• _TEXT PASSAGE_:
-----

A conditional probability is just a probability conditioned on something—in this case, conditioned on whether the sentence is positive or negative. We're actually pretty much set up to compute these probabilities with the data we have in front of us because I've already split it up into positive and negative tables. So all we have to do is compute a probability for the positive table, and that'll be conditioned on, you know, a positive sentence. We compute probabilities for the negative table, and that's conditioned on a negative sentence.

I think you'll see what I mean in a second when I actually go through the math. So let's actually just start thinking about these probabilities. Let's say I have a positive sentence, and I want to know what's the probability that it has the word "love." Well, we have six positive sentences in total. You know, every six rows in the table and four of them have the word "love" in them. So four out of six is the probability that a positive sentence will have the word "love."

-----

• _DATA SUPPLIED_:
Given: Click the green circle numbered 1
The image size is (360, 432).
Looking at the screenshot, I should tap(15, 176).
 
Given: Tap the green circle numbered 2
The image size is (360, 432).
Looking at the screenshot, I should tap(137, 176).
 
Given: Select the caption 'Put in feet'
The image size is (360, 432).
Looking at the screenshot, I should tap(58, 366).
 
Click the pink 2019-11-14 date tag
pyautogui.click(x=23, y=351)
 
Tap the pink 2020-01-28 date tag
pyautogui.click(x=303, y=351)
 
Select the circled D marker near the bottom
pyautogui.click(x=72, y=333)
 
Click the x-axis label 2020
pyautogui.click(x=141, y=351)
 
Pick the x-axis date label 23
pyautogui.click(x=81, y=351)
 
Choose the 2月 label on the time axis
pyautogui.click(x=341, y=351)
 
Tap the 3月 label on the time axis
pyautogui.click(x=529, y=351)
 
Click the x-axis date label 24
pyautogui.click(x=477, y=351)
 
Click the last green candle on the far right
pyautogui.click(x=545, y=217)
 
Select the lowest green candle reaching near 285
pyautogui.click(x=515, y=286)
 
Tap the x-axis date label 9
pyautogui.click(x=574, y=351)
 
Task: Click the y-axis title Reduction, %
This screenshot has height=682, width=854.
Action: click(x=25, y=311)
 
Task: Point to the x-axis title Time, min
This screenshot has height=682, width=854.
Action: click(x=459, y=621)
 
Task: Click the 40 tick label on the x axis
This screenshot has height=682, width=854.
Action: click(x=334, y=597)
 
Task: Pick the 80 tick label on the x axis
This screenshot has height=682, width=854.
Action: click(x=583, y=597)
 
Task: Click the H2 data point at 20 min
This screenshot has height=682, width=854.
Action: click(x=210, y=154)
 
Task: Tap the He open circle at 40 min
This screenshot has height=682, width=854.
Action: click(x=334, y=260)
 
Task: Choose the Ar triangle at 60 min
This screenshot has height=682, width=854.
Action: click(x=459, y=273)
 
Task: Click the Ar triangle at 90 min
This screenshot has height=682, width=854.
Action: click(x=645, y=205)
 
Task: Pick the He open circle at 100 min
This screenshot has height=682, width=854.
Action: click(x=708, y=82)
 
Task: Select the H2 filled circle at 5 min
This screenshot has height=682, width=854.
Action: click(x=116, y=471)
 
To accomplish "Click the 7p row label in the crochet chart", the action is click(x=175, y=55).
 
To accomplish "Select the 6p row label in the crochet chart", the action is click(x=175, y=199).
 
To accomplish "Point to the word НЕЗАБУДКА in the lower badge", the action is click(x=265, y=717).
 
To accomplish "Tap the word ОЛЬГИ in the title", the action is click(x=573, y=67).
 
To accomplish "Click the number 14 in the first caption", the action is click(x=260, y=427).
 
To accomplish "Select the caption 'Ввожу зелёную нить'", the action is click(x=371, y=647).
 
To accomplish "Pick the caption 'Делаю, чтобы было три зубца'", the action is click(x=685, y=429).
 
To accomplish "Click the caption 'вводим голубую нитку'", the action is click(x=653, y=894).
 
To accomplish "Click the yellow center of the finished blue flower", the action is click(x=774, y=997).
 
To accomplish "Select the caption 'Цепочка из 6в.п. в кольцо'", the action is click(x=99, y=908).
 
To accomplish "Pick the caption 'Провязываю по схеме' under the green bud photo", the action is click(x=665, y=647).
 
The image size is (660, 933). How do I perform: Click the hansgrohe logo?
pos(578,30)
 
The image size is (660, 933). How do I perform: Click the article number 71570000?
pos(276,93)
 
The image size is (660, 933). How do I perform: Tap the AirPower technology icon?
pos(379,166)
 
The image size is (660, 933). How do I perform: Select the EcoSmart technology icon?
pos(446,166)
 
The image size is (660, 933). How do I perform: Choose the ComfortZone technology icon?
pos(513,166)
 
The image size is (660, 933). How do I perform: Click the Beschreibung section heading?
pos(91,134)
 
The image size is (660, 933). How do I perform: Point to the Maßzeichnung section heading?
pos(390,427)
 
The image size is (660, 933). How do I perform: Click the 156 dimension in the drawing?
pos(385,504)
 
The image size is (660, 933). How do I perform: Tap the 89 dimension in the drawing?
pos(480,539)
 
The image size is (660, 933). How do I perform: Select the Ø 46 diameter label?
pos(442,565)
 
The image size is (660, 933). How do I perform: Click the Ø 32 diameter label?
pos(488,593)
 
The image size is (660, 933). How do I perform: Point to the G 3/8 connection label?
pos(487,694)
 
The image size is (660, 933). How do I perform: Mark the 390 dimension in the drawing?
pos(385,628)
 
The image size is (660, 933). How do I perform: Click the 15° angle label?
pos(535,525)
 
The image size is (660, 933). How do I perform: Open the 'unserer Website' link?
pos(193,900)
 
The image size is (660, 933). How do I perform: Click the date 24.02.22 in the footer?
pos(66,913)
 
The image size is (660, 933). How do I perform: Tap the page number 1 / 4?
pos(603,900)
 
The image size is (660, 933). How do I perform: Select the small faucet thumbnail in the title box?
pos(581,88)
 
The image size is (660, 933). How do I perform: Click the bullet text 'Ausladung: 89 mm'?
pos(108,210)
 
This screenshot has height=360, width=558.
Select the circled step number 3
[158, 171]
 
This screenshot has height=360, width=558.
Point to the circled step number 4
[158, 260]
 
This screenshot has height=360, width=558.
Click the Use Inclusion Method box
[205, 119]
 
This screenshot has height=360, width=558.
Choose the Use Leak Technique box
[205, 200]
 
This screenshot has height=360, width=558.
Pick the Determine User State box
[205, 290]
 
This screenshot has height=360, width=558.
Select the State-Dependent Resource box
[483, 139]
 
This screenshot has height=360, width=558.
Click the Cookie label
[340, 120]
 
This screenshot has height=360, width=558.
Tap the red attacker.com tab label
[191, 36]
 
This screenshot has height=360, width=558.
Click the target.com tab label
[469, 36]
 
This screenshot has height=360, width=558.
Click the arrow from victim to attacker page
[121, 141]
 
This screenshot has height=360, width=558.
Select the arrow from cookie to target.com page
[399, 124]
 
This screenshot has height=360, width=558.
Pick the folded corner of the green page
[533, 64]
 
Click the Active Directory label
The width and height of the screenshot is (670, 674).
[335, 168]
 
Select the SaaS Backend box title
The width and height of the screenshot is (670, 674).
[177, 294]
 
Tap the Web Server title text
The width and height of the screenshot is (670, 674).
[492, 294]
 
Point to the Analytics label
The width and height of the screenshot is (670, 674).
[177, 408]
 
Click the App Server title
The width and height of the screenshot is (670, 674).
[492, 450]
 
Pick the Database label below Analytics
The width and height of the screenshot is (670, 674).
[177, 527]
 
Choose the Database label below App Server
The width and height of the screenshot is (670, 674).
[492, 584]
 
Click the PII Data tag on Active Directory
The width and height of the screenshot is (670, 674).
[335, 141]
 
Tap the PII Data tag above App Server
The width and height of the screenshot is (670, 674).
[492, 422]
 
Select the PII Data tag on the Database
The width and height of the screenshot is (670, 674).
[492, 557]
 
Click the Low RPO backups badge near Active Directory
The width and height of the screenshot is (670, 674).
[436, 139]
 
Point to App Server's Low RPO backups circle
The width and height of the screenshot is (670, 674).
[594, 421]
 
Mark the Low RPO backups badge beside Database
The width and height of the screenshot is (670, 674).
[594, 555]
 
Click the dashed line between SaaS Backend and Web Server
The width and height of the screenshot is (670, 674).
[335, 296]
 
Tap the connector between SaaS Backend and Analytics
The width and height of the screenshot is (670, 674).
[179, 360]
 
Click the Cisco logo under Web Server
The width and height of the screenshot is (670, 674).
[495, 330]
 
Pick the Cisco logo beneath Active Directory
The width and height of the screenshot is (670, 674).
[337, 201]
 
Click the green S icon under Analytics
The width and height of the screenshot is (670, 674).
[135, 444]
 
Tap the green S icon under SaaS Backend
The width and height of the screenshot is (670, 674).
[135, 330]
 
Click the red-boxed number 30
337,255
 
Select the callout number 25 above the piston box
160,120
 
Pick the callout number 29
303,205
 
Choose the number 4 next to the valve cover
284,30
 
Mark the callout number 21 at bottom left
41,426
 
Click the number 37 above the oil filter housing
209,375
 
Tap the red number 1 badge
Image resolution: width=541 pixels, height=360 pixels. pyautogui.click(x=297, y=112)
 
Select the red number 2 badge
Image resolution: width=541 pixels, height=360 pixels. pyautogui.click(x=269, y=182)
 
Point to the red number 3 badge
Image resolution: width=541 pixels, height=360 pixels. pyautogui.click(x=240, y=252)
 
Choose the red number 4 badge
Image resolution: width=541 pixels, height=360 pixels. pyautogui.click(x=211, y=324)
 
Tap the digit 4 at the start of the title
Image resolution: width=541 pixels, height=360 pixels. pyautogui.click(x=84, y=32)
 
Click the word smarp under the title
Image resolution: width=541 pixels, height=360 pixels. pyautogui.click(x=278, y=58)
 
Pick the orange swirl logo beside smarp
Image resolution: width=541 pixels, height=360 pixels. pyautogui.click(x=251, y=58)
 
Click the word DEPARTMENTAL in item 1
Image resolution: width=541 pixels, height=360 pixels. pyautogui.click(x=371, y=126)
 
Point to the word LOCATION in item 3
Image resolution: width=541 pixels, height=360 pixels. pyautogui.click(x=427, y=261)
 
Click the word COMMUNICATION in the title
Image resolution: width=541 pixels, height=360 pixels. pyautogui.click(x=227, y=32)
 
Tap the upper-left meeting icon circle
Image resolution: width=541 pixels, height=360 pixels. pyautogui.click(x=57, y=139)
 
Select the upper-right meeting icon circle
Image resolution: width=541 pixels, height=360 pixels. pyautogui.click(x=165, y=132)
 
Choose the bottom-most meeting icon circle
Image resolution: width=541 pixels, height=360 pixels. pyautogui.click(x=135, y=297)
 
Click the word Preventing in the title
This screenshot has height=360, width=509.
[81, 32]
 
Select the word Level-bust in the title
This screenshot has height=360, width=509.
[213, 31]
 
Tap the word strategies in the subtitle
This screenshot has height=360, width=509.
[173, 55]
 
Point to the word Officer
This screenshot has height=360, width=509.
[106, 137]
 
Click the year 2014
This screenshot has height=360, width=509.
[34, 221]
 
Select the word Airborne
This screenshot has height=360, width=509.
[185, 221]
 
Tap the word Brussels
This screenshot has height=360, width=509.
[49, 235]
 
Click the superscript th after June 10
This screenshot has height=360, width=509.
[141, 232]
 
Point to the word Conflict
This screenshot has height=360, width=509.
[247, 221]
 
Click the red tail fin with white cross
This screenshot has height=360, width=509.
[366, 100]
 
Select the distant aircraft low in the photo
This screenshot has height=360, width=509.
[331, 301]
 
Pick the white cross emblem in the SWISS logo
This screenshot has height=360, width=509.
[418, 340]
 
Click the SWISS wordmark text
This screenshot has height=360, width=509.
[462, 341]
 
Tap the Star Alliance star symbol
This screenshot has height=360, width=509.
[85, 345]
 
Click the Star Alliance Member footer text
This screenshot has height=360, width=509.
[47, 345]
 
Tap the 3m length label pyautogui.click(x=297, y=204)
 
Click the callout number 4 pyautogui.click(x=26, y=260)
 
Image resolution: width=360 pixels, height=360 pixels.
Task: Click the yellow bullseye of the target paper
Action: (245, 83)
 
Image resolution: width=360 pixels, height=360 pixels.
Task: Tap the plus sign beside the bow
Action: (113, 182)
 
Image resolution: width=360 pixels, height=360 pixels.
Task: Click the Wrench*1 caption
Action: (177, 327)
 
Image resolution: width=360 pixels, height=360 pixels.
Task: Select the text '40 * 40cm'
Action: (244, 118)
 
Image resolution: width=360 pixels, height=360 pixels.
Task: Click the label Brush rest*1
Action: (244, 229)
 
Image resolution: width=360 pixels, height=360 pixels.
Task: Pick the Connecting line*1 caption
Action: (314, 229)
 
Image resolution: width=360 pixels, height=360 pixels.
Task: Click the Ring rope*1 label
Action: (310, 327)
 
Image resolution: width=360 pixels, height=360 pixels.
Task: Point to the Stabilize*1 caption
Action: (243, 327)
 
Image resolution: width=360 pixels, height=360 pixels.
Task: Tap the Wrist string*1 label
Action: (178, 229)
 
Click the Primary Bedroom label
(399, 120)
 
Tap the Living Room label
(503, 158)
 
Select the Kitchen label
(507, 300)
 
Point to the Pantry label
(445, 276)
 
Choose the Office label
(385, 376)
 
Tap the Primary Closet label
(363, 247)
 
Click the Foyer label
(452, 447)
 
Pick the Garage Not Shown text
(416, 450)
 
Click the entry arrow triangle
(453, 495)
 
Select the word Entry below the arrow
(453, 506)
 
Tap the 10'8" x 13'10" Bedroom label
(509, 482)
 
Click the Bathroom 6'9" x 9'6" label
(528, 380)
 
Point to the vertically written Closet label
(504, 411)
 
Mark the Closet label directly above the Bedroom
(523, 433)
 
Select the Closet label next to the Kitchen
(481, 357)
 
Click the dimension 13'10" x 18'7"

-----

• _GOALS_:
1) Write out the portion of the conditional probability passage that begins at the words "A conditional probability" and stops after the words "a negative sentence.", keeping its wording unchanged.
2) Reproduce, unchanged, the lines of the records from the line that contains "Mark the callout number 21 at bottom left" through the line that contains "pixels. pyautogui.click(x=297, y=112)", including both of those lines.
The conditional probability passage has no connection to the records.

• _SOLUTION LIST_:
1)
A conditional probability is just a probability conditioned on something—in this case, conditioned on whether the sentence is positive or negative. We're actually pretty much set up to compute these probabilities with the data we have in front of us because I've already split it up into positive and negative tables. So all we have to do is compute a probability for the positive table, and that'll be conditioned on, you know, a positive sentence. We compute probabilities for the negative table, and that's conditioned on a negative sentence.

2)
Mark the callout number 21 at bottom left
41,426
 
Click the number 37 above the oil filter housing
209,375
 
Tap the red number 1 badge
Image resolution: width=541 pixels, height=360 pixels. pyautogui.click(x=297, y=112)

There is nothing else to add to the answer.